Pemilik Emas 74 Kilogram dalam Kasus Febrie Adriansyah Masih Misteri, Ini Kata Kejagung
- tvOnenews.com/Adinda Ratna Safira
Jakarta, tvOnenews.com - Pemilik emas batangan seberat 74 kilogram yang ditemukan di rumah mantan Jaksa Agung Muda Tindak Pidana Khusus (Jampidsus) Febrie Adriansyah hingga saat ini masih menjadi misteri.
Emas tersebut menjadi salah satu barang bukti dalam perkara dugaan tindak pidana pencucian uang (TPPU) Febrie Adriansyah.
Hingga kini Kejaksaan Agung (Kejagung) masih menutup rapat identitas pemilik emas puluhan kilogram tersebut.
Korps Adhyaksa memastikan fakta tersebut baru akan dibuka saat perkara bergulir di meja hijau.
- Antara
Hal itu ditegaskan oleh Kepala Pusat Penerangan Hukum (Kapuspenkum) Kejagung, Anang Supriatna, saat dihubungi, Selasa (4/8/2026).
Anang mengatakan seluruh fakta mengenai kepemilikan emas maupun barang bukti lainnya akan dibuktikan dalam proses persidangan.
"Semua itu nanti akan kita buktikan di persidangan," katanya.
Ia menjelaskan, penyidik sejatinya telah menyampaikan perkembangan penanganan perkara secara terbuka.
Namun, ada sejumlah informasi yang untuk sementara belum dapat dipublikasikan demi menjaga kepentingan penyidikan.

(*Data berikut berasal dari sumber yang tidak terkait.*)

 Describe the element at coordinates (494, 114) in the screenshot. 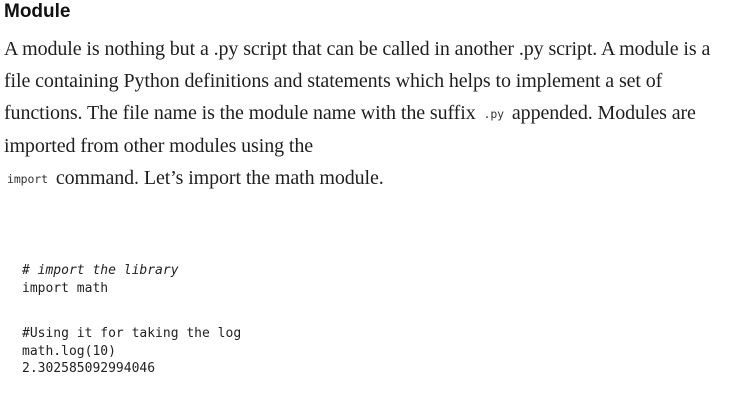

I see `inline-code-py: .py` at that location.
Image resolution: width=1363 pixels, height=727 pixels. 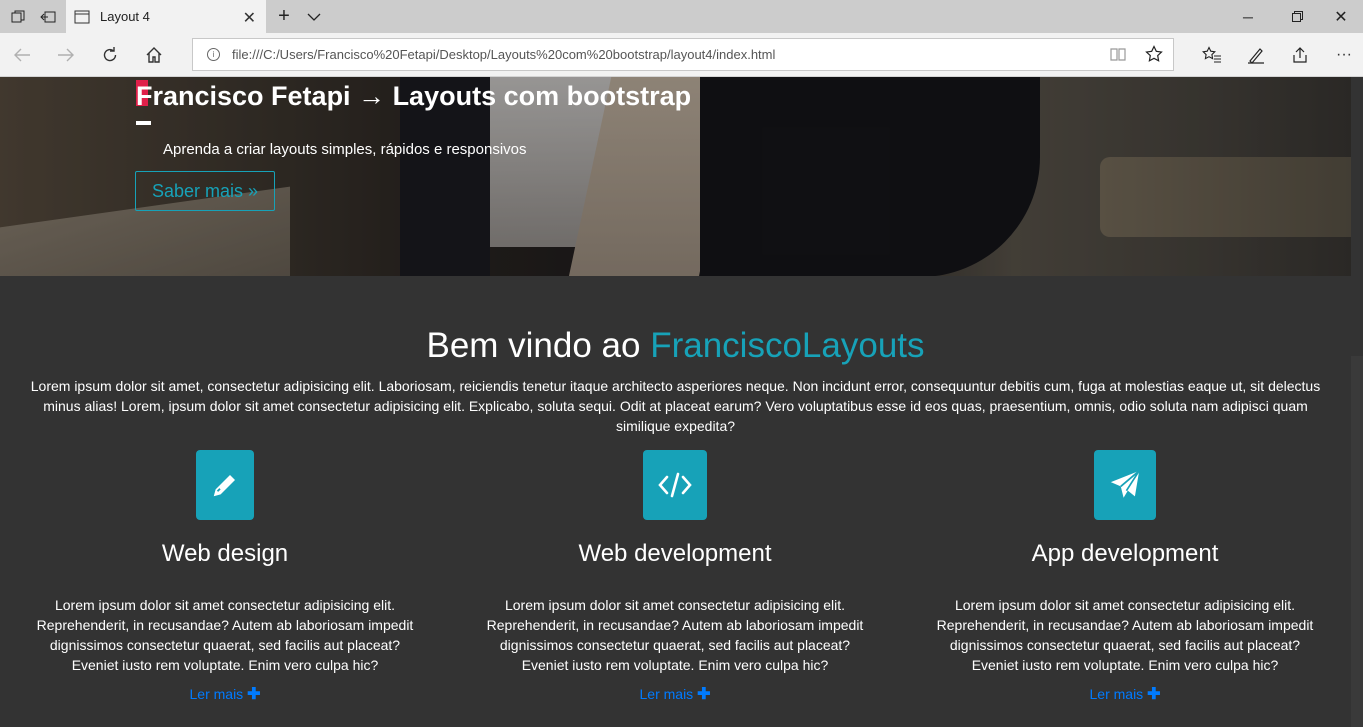 What do you see at coordinates (225, 485) in the screenshot?
I see `pencil-icon` at bounding box center [225, 485].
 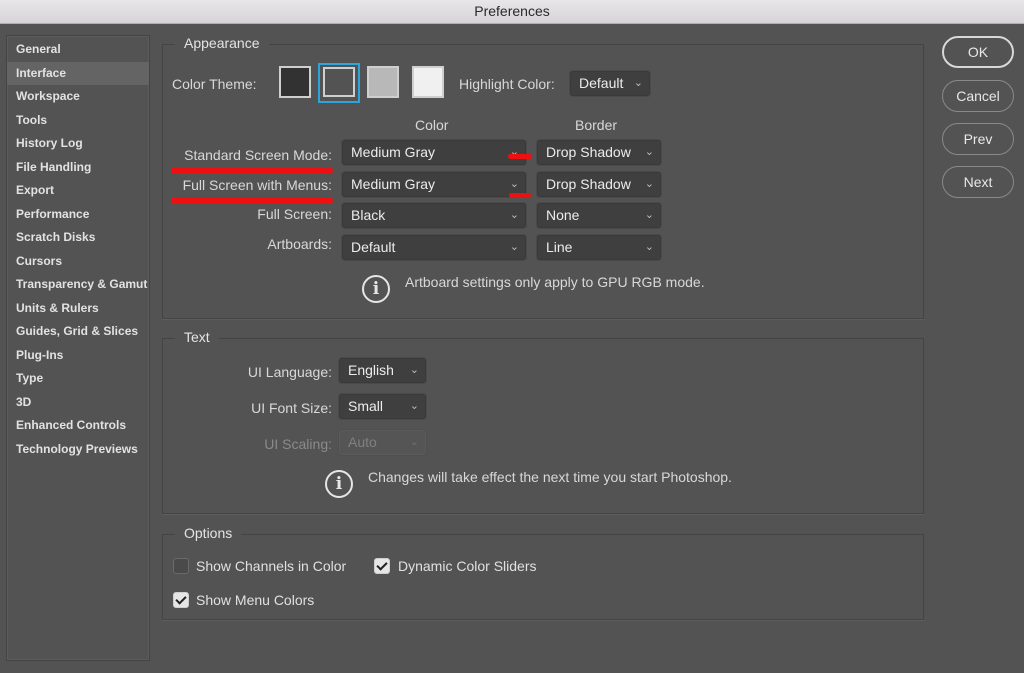 I want to click on sidebar-item-type: Type, so click(x=78, y=379).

"Kita sudah sangat terbuka, namun demikian ada beberapa hal yang penyidik tidak bisa terbuka karena alasan untuk kepentingan kelancaran dari proses penyidikan supaya tidak kesulitan," ujarnya.
Menurutnya, Tim 9 Kejagung saat ini masih bekerja mendalami keterangan para saksi, memeriksa alat bukti, sekaligus menelusuri asal-usul emas batangan dan uang tunai yang sebelumnya disita penyidik Korps Pemberantasan Tindak Pidana Korupsi (Kortastipidkor) Polri.
"Saat ini penyidik sedang mendalami saksi-saksi dan alat-alat bukti, barang bukti termasuk kepemilikan emas dan uang-uang yang sudah disita oleh penyidik dari Kortas Polri yang ada guna memperkuat pembuktian dan konstruksi perkara yang sedang ditangani.
Tim 9 penyidik dalam melakukan penyidiikan akan profesional transparan dan sesuai ketentuan/peraturan," tuturnya.
Sebelumnya, emas batangan 74 kilogram tersebut merupakan bagian dari barang bukti yang disita penyidik Polri saat menggeledah 12 lokasi dalam pengembangan tiga perkara dugaan korupsi.
Selain emas, penyidik juga mengamankan uang tunai bernilai miliaran rupiah dari sejumlah lokasi penggeledahan.
Kini, seluruh penanganan perkara telah dilimpahkan ke Kejaksaan Agung dan ditangani oleh Tim 9 dengan supervisi Komisi Pemberantasan Korupsi (KPK) serta pengawasan Komisi III DPR RI.